Work task:
Because the pictures are not wanted, reproduce the rest of the records below exactly as they stand.

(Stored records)
[Start of section]
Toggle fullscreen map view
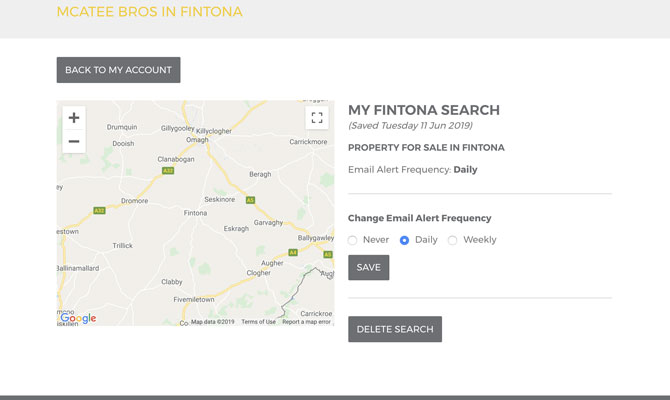The height and width of the screenshot is (400, 670). point(317,118)
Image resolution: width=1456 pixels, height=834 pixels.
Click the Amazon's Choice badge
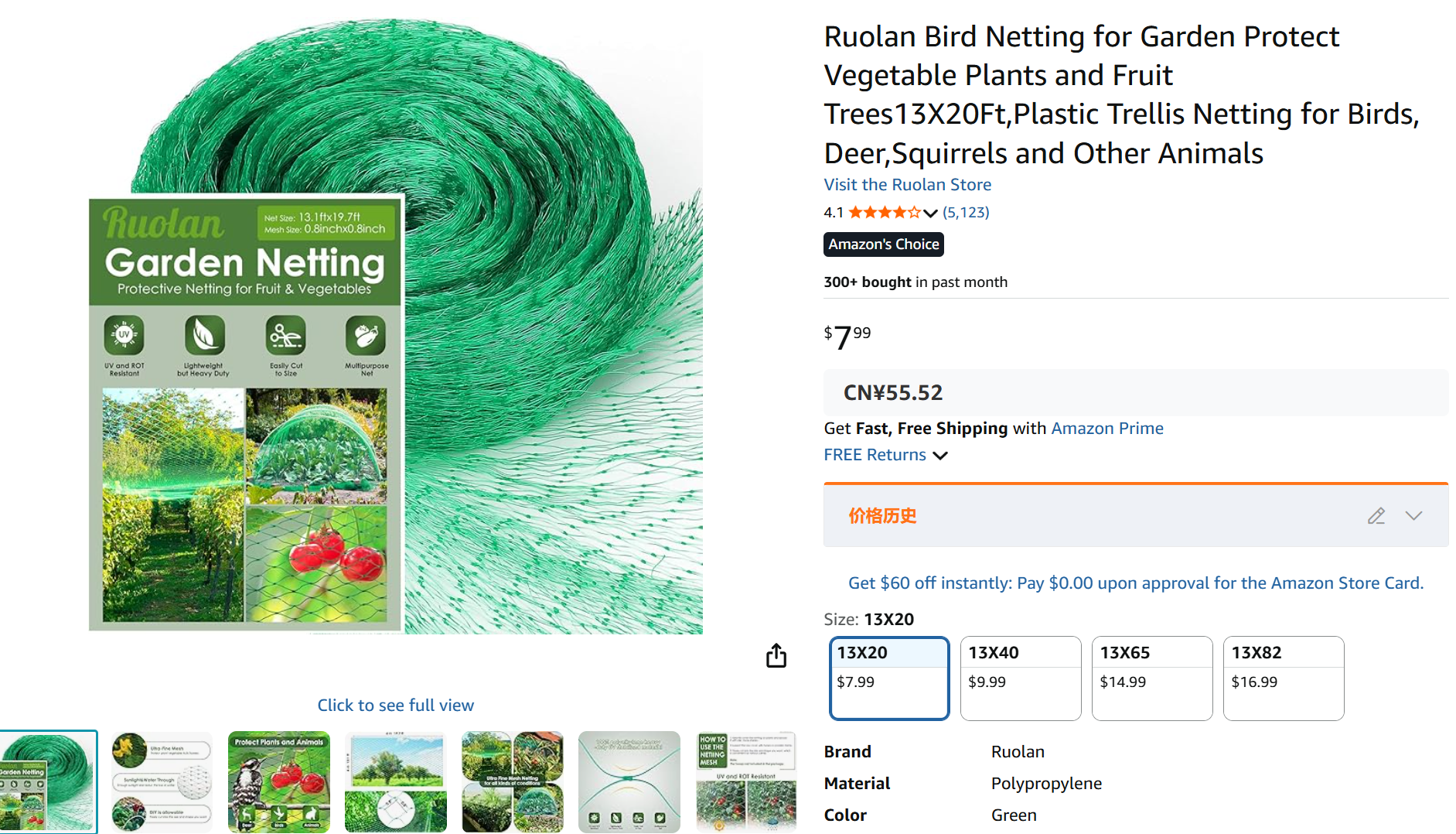[x=883, y=244]
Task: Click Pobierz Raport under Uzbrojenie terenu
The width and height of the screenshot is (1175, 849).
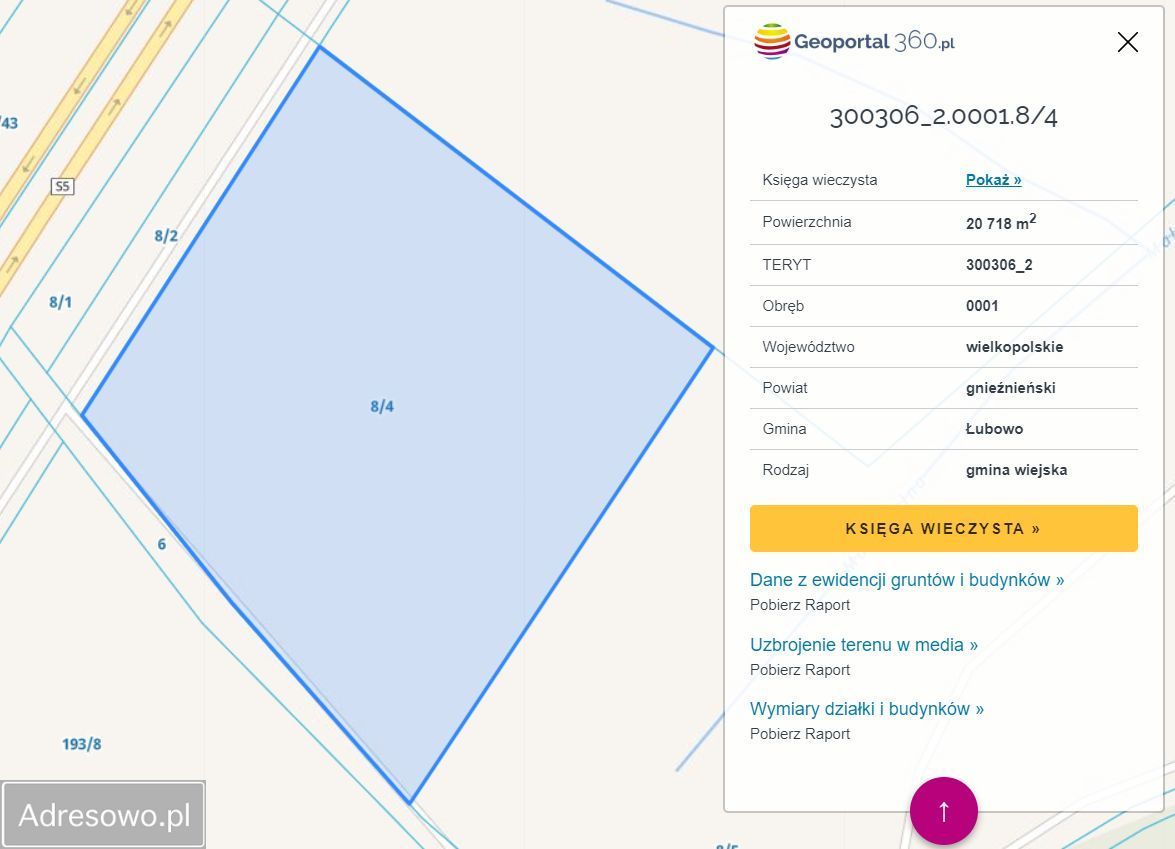Action: (799, 670)
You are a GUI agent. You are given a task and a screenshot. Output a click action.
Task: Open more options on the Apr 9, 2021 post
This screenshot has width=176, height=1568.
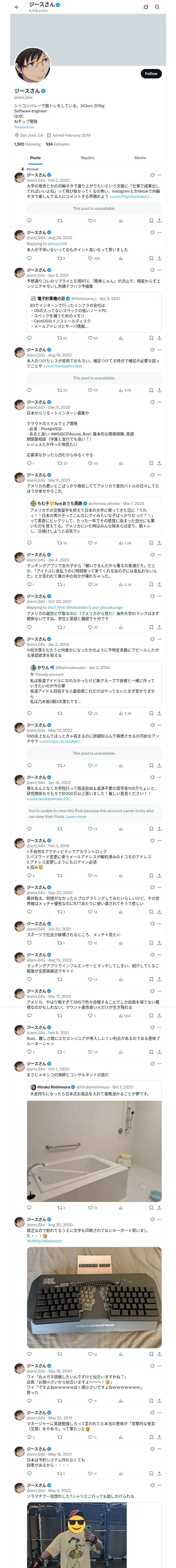160,270
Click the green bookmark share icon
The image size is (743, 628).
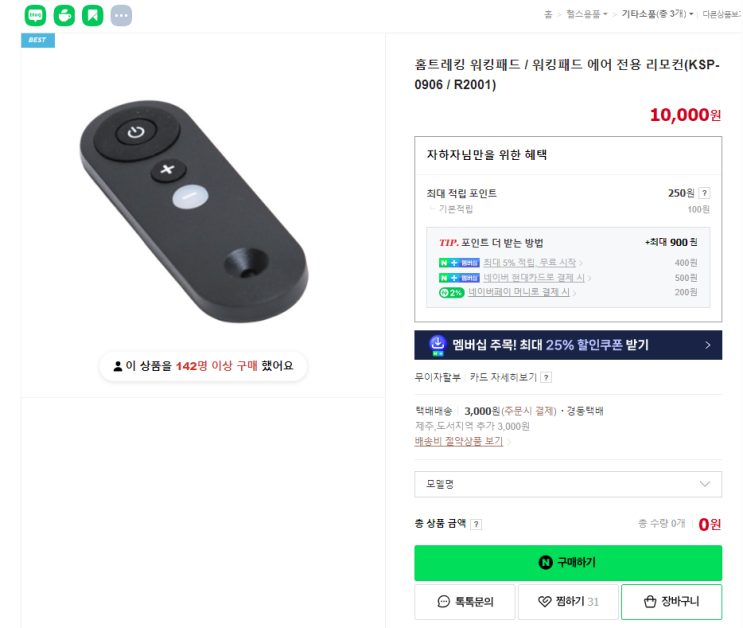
[End of section]
Answer section:
Toggle fullscreen map view
The height and width of the screenshot is (400, 670). point(317,118)
Image resolution: width=1456 pixels, height=834 pixels.
Click the Amazon's Choice badge
[x=883, y=244]
Task: Click Pobierz Raport under Uzbrojenie terenu
The width and height of the screenshot is (1175, 849).
Action: (799, 670)
You are a GUI agent. You are given a task and a screenshot. Output a click action.
Task: Open more options on the Apr 9, 2021 post
This screenshot has width=176, height=1568.
160,270
Click the green bookmark share icon
The image size is (743, 628).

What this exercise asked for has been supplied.